--- SOURCE DATA Enclosed Below ---
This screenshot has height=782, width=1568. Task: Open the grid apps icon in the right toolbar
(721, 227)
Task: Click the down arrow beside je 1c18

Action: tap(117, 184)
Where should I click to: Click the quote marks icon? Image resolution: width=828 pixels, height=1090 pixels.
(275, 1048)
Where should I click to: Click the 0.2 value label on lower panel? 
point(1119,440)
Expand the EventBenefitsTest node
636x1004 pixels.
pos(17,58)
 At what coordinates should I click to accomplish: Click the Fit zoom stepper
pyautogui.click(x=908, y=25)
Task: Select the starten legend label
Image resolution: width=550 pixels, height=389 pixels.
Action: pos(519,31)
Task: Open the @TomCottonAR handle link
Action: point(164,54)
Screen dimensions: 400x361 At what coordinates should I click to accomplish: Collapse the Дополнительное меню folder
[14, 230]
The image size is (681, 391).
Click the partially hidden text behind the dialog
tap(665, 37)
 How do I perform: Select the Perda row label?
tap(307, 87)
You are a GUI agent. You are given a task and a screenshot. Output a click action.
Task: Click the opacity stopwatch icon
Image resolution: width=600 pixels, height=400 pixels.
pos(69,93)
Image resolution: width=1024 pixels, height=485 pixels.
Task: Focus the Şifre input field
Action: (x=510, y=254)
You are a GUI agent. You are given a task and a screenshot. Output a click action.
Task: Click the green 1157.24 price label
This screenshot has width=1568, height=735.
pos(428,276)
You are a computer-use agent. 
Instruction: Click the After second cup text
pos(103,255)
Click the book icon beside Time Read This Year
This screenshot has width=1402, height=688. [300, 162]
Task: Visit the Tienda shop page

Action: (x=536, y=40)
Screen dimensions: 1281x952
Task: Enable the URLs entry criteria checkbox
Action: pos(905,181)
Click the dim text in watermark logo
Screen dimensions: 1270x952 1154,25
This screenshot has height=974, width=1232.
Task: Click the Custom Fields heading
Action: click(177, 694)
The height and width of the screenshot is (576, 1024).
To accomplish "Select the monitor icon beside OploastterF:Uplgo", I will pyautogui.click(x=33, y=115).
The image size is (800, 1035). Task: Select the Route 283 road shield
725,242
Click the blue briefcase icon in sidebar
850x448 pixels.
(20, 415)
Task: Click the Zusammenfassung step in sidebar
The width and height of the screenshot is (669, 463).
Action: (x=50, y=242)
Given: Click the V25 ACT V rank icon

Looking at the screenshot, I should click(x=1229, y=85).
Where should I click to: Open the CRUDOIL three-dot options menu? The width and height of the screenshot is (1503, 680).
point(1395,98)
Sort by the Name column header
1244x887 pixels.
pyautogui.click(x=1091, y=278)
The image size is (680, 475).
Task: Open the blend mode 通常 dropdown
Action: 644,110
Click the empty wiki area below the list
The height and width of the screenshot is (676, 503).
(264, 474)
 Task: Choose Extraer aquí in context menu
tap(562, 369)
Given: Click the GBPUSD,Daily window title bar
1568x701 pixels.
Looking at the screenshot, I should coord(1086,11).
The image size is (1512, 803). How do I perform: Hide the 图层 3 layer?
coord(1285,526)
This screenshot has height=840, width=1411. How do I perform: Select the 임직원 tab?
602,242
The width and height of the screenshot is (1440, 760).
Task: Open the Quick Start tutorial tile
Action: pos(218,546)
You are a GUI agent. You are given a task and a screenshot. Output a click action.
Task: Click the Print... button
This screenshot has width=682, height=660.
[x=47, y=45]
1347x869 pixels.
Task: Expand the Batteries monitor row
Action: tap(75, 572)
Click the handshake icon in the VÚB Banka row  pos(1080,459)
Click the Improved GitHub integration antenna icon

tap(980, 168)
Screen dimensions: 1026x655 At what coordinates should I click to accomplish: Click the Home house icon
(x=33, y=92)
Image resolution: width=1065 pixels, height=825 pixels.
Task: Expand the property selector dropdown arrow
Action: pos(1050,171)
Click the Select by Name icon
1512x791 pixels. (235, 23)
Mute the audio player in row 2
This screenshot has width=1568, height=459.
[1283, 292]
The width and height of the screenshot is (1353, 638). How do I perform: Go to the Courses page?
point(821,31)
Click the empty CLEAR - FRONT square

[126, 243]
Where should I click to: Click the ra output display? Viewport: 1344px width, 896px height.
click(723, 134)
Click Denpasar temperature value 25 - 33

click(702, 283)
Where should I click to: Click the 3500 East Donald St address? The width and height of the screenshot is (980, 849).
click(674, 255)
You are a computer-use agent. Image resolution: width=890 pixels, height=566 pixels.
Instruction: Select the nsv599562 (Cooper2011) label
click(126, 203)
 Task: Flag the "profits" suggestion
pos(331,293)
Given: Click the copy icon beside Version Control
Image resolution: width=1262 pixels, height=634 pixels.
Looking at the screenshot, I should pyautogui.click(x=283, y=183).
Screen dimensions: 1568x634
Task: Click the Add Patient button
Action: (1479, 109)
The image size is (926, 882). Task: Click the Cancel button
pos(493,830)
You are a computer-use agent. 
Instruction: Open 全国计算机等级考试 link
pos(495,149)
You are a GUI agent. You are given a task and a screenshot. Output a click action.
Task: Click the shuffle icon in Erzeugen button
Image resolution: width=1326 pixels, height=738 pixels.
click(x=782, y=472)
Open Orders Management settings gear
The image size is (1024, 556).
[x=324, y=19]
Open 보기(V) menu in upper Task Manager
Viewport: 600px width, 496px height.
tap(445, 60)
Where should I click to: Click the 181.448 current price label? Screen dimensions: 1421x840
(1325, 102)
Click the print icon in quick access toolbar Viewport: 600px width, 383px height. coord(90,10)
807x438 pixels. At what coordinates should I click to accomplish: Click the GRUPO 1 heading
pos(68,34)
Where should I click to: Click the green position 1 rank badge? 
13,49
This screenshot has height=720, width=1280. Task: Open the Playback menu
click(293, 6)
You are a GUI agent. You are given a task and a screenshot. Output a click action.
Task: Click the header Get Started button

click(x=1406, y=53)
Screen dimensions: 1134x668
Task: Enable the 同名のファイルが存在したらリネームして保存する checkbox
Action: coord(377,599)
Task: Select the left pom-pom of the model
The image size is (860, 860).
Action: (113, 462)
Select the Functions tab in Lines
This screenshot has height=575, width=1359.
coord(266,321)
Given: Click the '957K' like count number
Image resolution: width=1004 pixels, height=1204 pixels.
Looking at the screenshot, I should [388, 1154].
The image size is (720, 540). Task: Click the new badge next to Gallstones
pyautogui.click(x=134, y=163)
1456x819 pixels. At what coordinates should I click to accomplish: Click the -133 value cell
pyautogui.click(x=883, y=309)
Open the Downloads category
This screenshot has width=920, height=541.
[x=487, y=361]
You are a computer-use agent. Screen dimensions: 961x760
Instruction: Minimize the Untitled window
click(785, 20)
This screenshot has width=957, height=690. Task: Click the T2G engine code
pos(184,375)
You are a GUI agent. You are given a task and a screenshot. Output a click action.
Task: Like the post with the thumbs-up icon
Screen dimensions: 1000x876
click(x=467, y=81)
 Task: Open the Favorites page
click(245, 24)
--- End of Enclosed SOURCE DATA ---
:: DIRECTIONS FOR THIS TASK ::
Set down every entry once more, exactly as it was written above.

:: SOLUTION FOR THIS PROBLEM ::
This screenshot has height=782, width=1568. Task: Open the grid apps icon in the right toolbar
(721, 227)
Task: Click the down arrow beside je 1c18

Action: tap(117, 184)
Where should I click to: Click the quote marks icon? Image resolution: width=828 pixels, height=1090 pixels.
(275, 1048)
Where should I click to: Click the 0.2 value label on lower panel? 
point(1119,440)
Expand the EventBenefitsTest node
636x1004 pixels.
pos(17,58)
 At what coordinates should I click to accomplish: Click the Fit zoom stepper
pyautogui.click(x=908, y=25)
Task: Select the starten legend label
Image resolution: width=550 pixels, height=389 pixels.
Action: pos(519,31)
Task: Open the @TomCottonAR handle link
Action: point(164,54)
Screen dimensions: 400x361 At what coordinates should I click to accomplish: Collapse the Дополнительное меню folder
[14, 230]
The image size is (681, 391).
Click the partially hidden text behind the dialog
tap(665, 37)
 How do I perform: Select the Perda row label?
tap(307, 87)
You are a GUI agent. You are given a task and a screenshot. Output a click action.
Task: Click the opacity stopwatch icon
Image resolution: width=600 pixels, height=400 pixels.
pos(69,93)
Image resolution: width=1024 pixels, height=485 pixels.
Task: Focus the Şifre input field
Action: (x=510, y=254)
You are a GUI agent. You are given a task and a screenshot. Output a click action.
Task: Click the green 1157.24 price label
This screenshot has width=1568, height=735.
pos(428,276)
You are a computer-use agent. 
Instruction: Click the After second cup text
pos(103,255)
Click the book icon beside Time Read This Year
This screenshot has width=1402, height=688. [300, 162]
Task: Visit the Tienda shop page

Action: (x=536, y=40)
Screen dimensions: 1281x952
Task: Enable the URLs entry criteria checkbox
Action: pos(905,181)
Click the dim text in watermark logo
Screen dimensions: 1270x952 1154,25
This screenshot has height=974, width=1232.
Task: Click the Custom Fields heading
Action: click(177, 694)
The height and width of the screenshot is (576, 1024).
To accomplish "Select the monitor icon beside OploastterF:Uplgo", I will pyautogui.click(x=33, y=115).
The image size is (800, 1035). Task: Select the Route 283 road shield
725,242
Click the blue briefcase icon in sidebar
850x448 pixels.
(20, 415)
Task: Click the Zusammenfassung step in sidebar
The width and height of the screenshot is (669, 463).
Action: (x=50, y=242)
Given: Click the V25 ACT V rank icon

Looking at the screenshot, I should click(x=1229, y=85).
Where should I click to: Open the CRUDOIL three-dot options menu? The width and height of the screenshot is (1503, 680).
point(1395,98)
Sort by the Name column header
1244x887 pixels.
pyautogui.click(x=1091, y=278)
The image size is (680, 475).
Task: Open the blend mode 通常 dropdown
Action: 644,110
Click the empty wiki area below the list
The height and width of the screenshot is (676, 503).
(264, 474)
 Task: Choose Extraer aquí in context menu
tap(562, 369)
Given: Click the GBPUSD,Daily window title bar
1568x701 pixels.
Looking at the screenshot, I should coord(1086,11).
The image size is (1512, 803). How do I perform: Hide the 图层 3 layer?
coord(1285,526)
This screenshot has height=840, width=1411. How do I perform: Select the 임직원 tab?
602,242
The width and height of the screenshot is (1440, 760).
Task: Open the Quick Start tutorial tile
Action: pos(218,546)
You are a GUI agent. You are given a task and a screenshot. Output a click action.
Task: Click the Print... button
This screenshot has width=682, height=660.
[x=47, y=45]
1347x869 pixels.
Task: Expand the Batteries monitor row
Action: tap(75, 572)
Click the handshake icon in the VÚB Banka row  pos(1080,459)
Click the Improved GitHub integration antenna icon

tap(980, 168)
Screen dimensions: 1026x655 At what coordinates should I click to accomplish: Click the Home house icon
(x=33, y=92)
Image resolution: width=1065 pixels, height=825 pixels.
Task: Expand the property selector dropdown arrow
Action: pos(1050,171)
Click the Select by Name icon
1512x791 pixels. (235, 23)
Mute the audio player in row 2
This screenshot has width=1568, height=459.
[1283, 292]
The width and height of the screenshot is (1353, 638). How do I perform: Go to the Courses page?
point(821,31)
Click the empty CLEAR - FRONT square

[126, 243]
Where should I click to: Click the ra output display? Viewport: 1344px width, 896px height.
click(723, 134)
Click Denpasar temperature value 25 - 33

click(702, 283)
Where should I click to: Click the 3500 East Donald St address? The width and height of the screenshot is (980, 849).
click(674, 255)
You are a computer-use agent. Image resolution: width=890 pixels, height=566 pixels.
Instruction: Select the nsv599562 (Cooper2011) label
click(126, 203)
 Task: Flag the "profits" suggestion
pos(331,293)
Given: Click the copy icon beside Version Control
Image resolution: width=1262 pixels, height=634 pixels.
Looking at the screenshot, I should pyautogui.click(x=283, y=183).
Screen dimensions: 1568x634
Task: Click the Add Patient button
Action: (1479, 109)
The image size is (926, 882). Task: Click the Cancel button
pos(493,830)
You are a computer-use agent. 
Instruction: Open 全国计算机等级考试 link
pos(495,149)
You are a GUI agent. You are given a task and a screenshot. Output a click action.
Task: Click the shuffle icon in Erzeugen button
Image resolution: width=1326 pixels, height=738 pixels.
click(x=782, y=472)
Open Orders Management settings gear
The image size is (1024, 556).
[x=324, y=19]
Open 보기(V) menu in upper Task Manager
Viewport: 600px width, 496px height.
tap(445, 60)
Where should I click to: Click the 181.448 current price label? Screen dimensions: 1421x840
(1325, 102)
Click the print icon in quick access toolbar Viewport: 600px width, 383px height. coord(90,10)
807x438 pixels. At what coordinates should I click to accomplish: Click the GRUPO 1 heading
pos(68,34)
Where should I click to: Click the green position 1 rank badge? 
13,49
This screenshot has height=720, width=1280. Task: Open the Playback menu
click(293, 6)
You are a GUI agent. You are given a task and a screenshot. Output a click action.
Task: Click the header Get Started button

click(x=1406, y=53)
Screen dimensions: 1134x668
Task: Enable the 同名のファイルが存在したらリネームして保存する checkbox
Action: coord(377,599)
Task: Select the left pom-pom of the model
The image size is (860, 860).
Action: (113, 462)
Select the Functions tab in Lines
This screenshot has height=575, width=1359.
coord(266,321)
Given: Click the '957K' like count number
Image resolution: width=1004 pixels, height=1204 pixels.
Looking at the screenshot, I should [388, 1154].
The image size is (720, 540). Task: Click the new badge next to Gallstones
pyautogui.click(x=134, y=163)
1456x819 pixels. At what coordinates should I click to accomplish: Click the -133 value cell
pyautogui.click(x=883, y=309)
Open the Downloads category
This screenshot has width=920, height=541.
[x=487, y=361]
You are a computer-use agent. Screen dimensions: 961x760
Instruction: Minimize the Untitled window
click(785, 20)
This screenshot has width=957, height=690. Task: Click the T2G engine code
pos(184,375)
You are a GUI agent. You are given a task and a screenshot. Output a click action.
Task: Like the post with the thumbs-up icon
Screen dimensions: 1000x876
click(x=467, y=81)
 Task: Open the Favorites page
click(245, 24)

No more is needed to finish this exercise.